"""

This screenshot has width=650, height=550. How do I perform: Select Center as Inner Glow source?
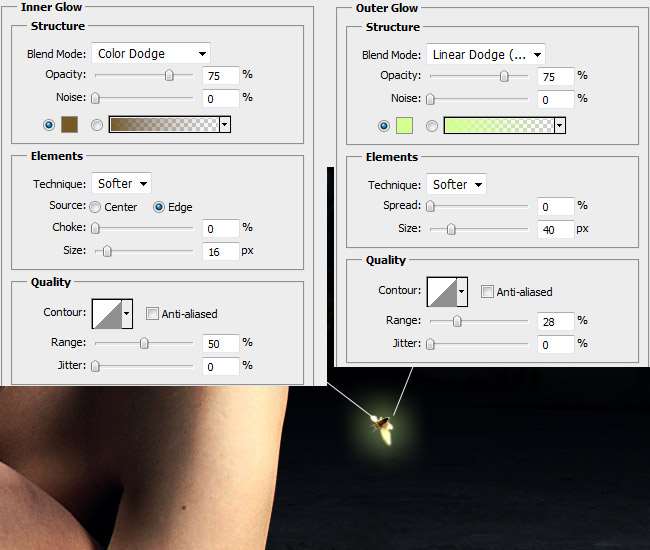(95, 207)

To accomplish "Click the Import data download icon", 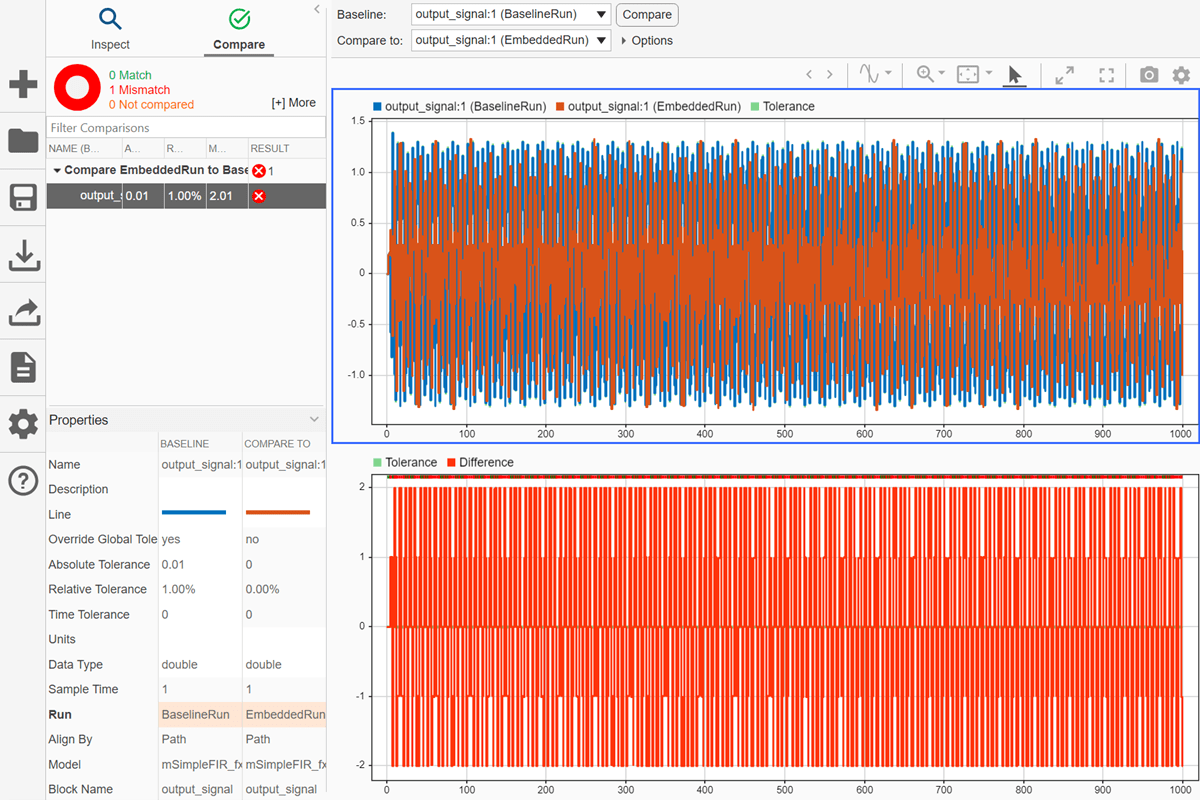I will (x=23, y=255).
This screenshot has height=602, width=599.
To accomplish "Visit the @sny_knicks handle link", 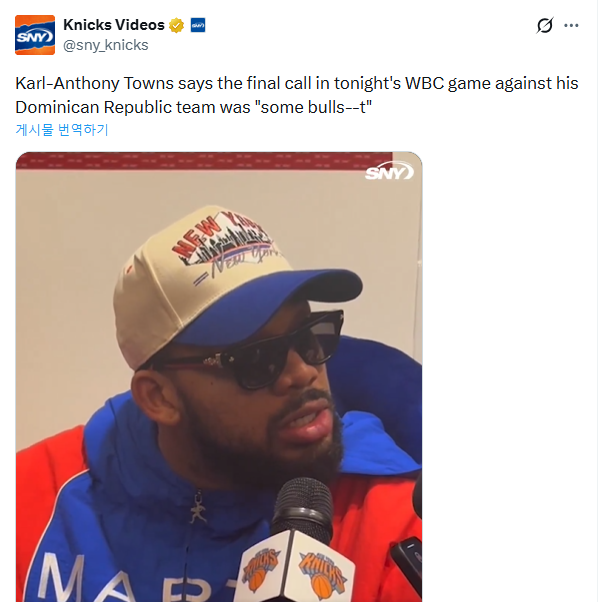I will point(106,45).
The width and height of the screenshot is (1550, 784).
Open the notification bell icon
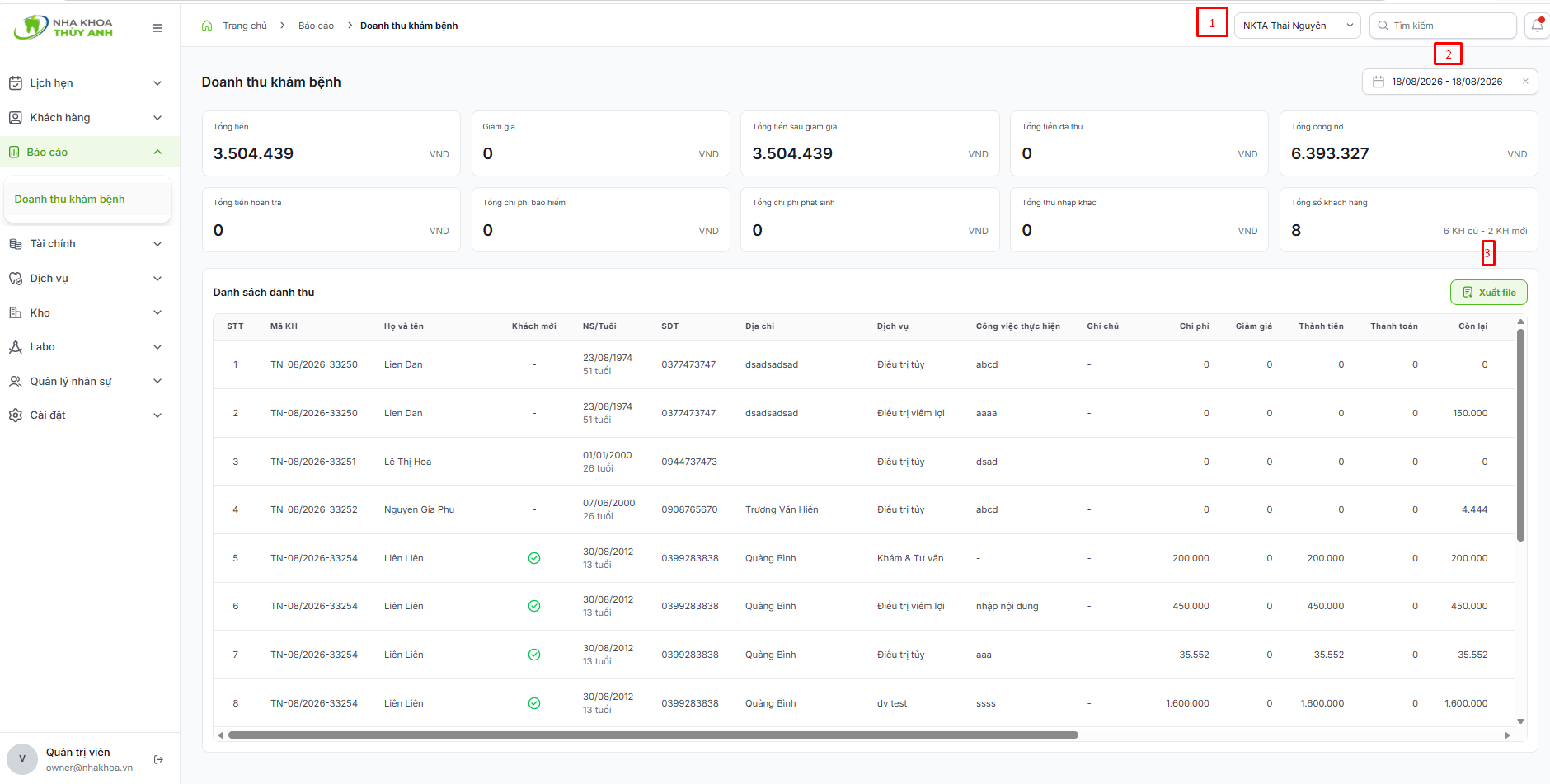tap(1537, 26)
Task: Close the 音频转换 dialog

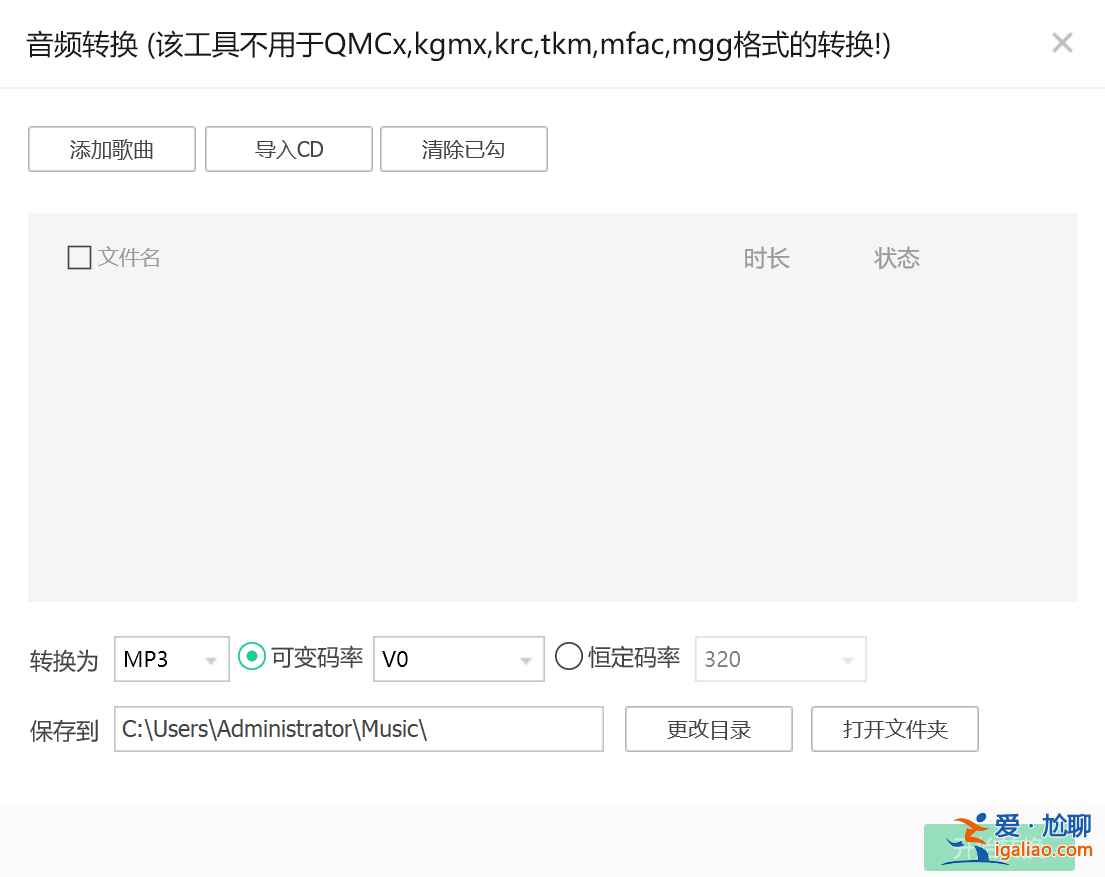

"""

Task instructions: Nothing but the lines from the one that contains "The width and" through the last line of the material should be written out, exactly. Omit pictures.

Reply to the exercise:
The width and height of the screenshot is (1550, 784).
Open the notification bell icon
tap(1537, 26)
Task: Close the 音频转换 dialog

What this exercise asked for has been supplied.